Updated on February 11th, 2020 by Samuel Smith
When it comes to dividend growth stocks, the Dividend Aristocrats are the “cream of the crop”. These are stocks in the S&P 500 Index, with 25+ consecutive years of dividend increases. This is why we recommend long-term investors looking for the best stocks, first consider the Dividend Aristocrats.
We have compiled a list of all 64 Dividend Aristocrats, along with relevant financial metrics like dividend yield and P/E ratios. You can download the full list of Dividend Aristocrats by clicking on the link below:
At the same time, Real Estate Investment Trusts (REITs) seem like natural fits for the Dividend Aristocrats. REITs are required to distribute at least 90% of their earnings to shareholders, which leads to steady dividend growth for the asset class, provided earnings grow over time.

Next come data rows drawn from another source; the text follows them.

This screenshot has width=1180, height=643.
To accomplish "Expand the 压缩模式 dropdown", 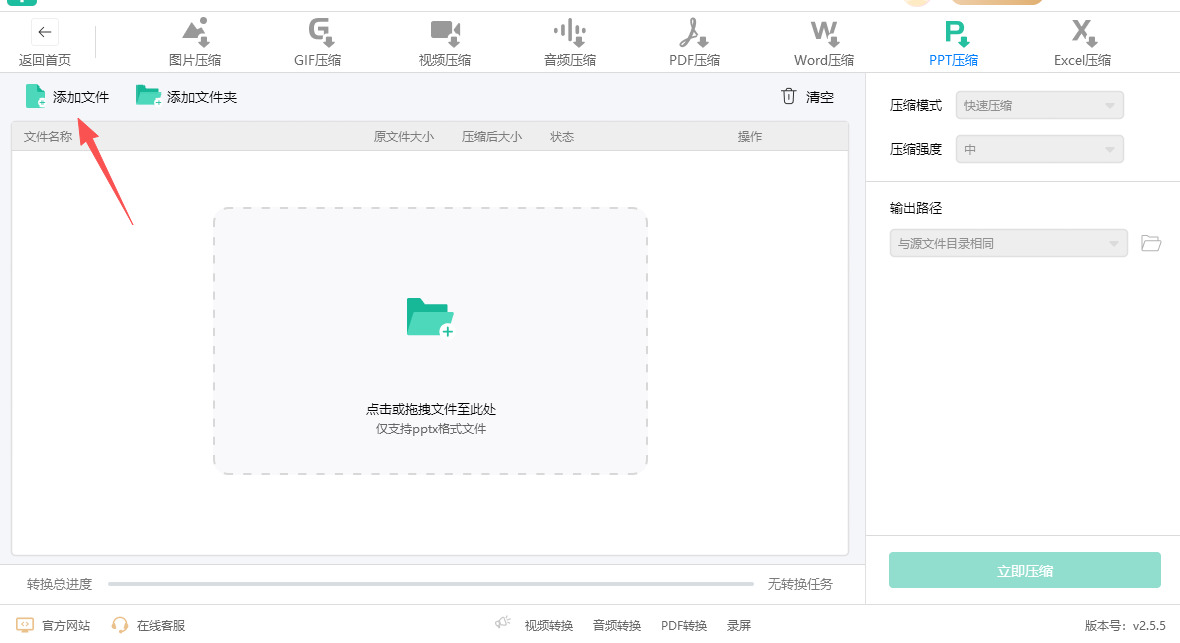I will [1039, 105].
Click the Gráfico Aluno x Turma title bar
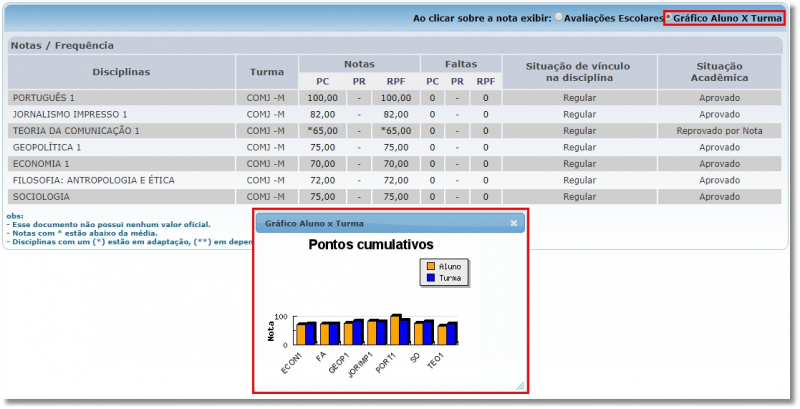The width and height of the screenshot is (800, 409). [x=380, y=223]
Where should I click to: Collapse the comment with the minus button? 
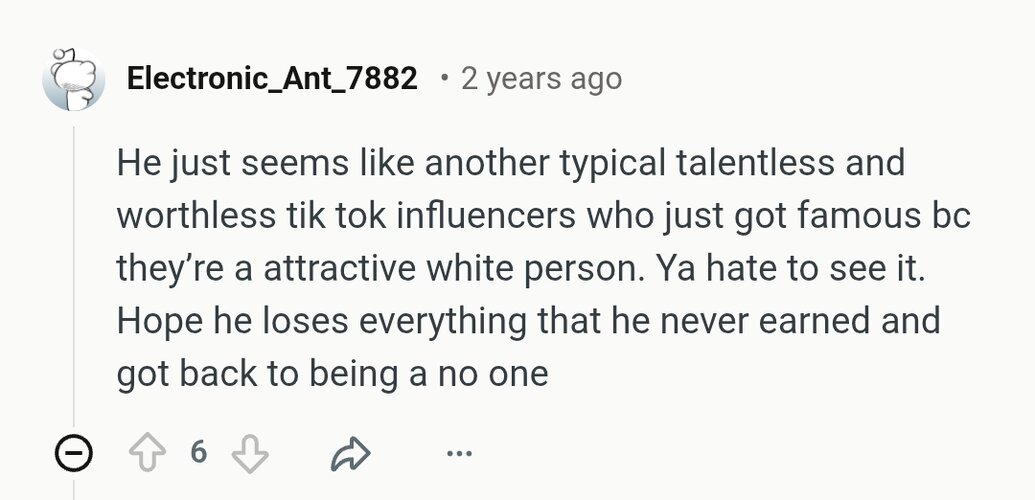tap(73, 454)
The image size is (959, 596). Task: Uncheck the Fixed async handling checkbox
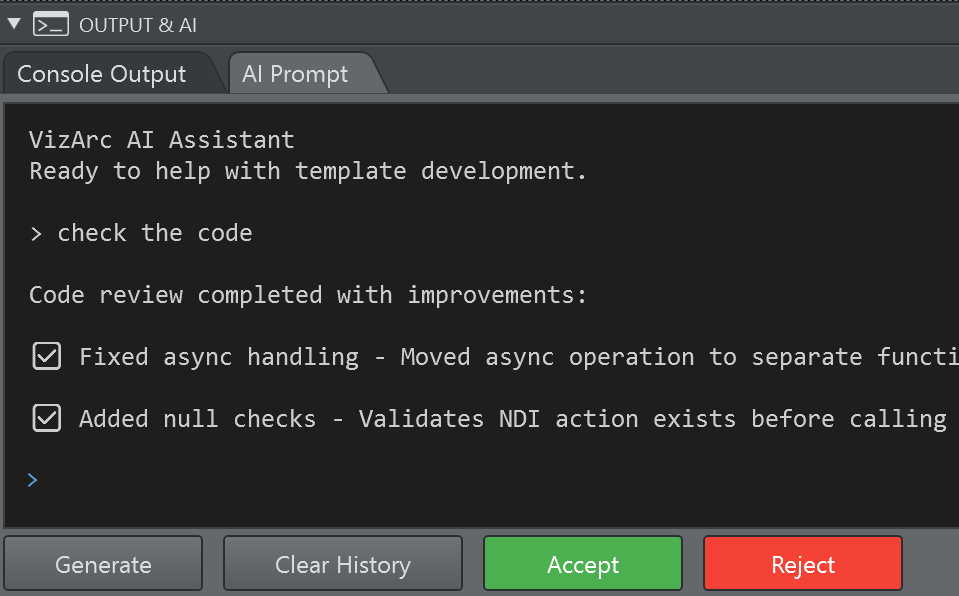pos(47,356)

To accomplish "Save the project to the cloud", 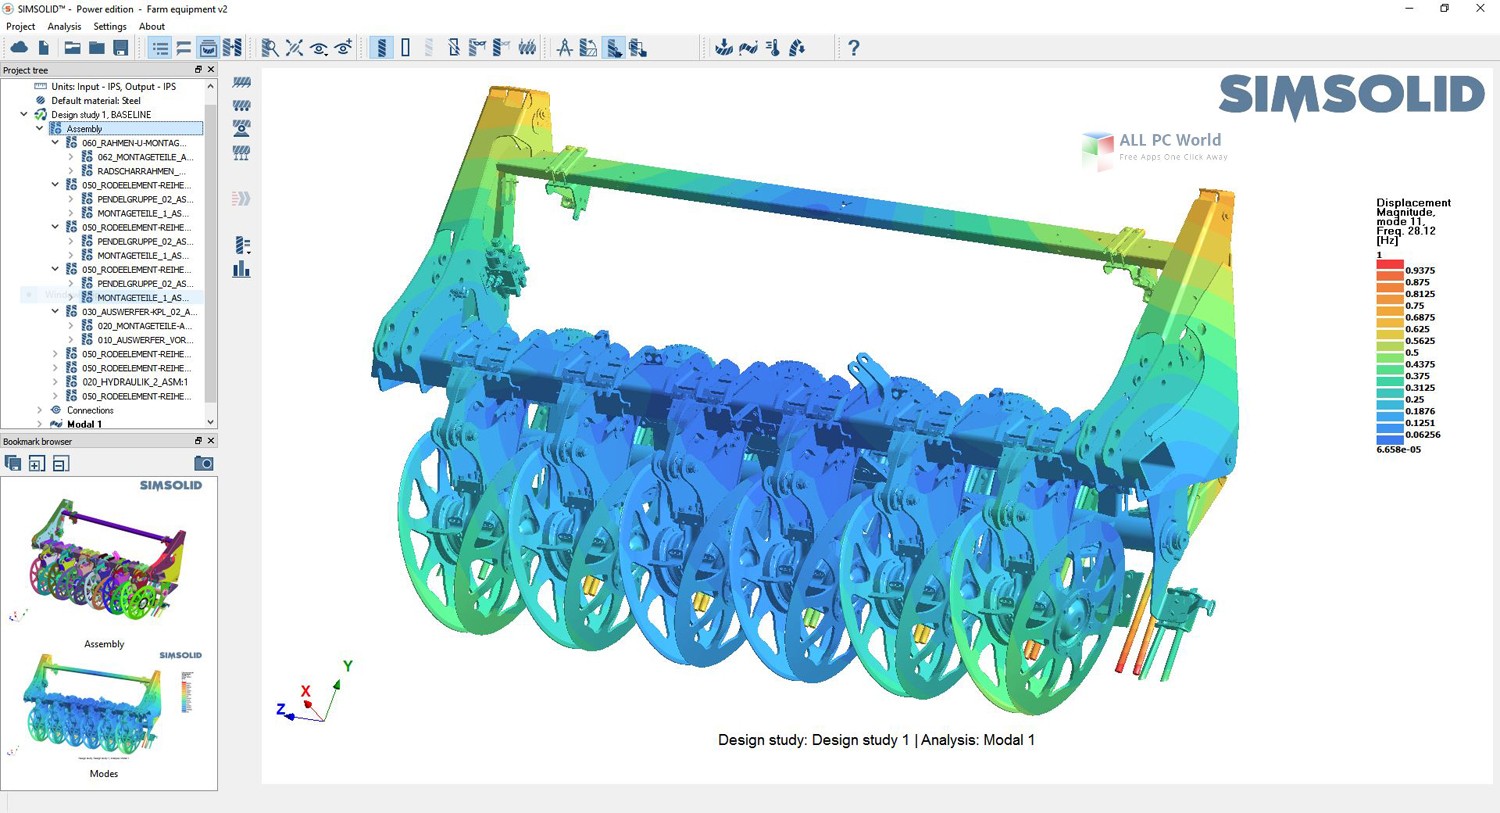I will (x=20, y=47).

And yet, there are only three REITs on the list of Dividend Aristocrats: Federal Realty Investment Trust (FRT), Essex Property Trust (ESS), and Realty Income (O). The reason for the relative lack of REITs in the Dividend Aristocrats Index is primarily due to the high payout requirement of REITs. It’s difficult to grow dividends year-in-and-year-out when the bulk of income is being distributed, as this leaves little margin for error.
Realty Income has a very impressive dividend history, particularly for a REIT. Realty Income has increased its dividend for 25 years in a row, enabling it to recently join the list of Dividend Aristocrats. It is also a monthly dividend stock, meaning it pays shareholders 12 dividends each year instead of the more typical quarterly payment schedule.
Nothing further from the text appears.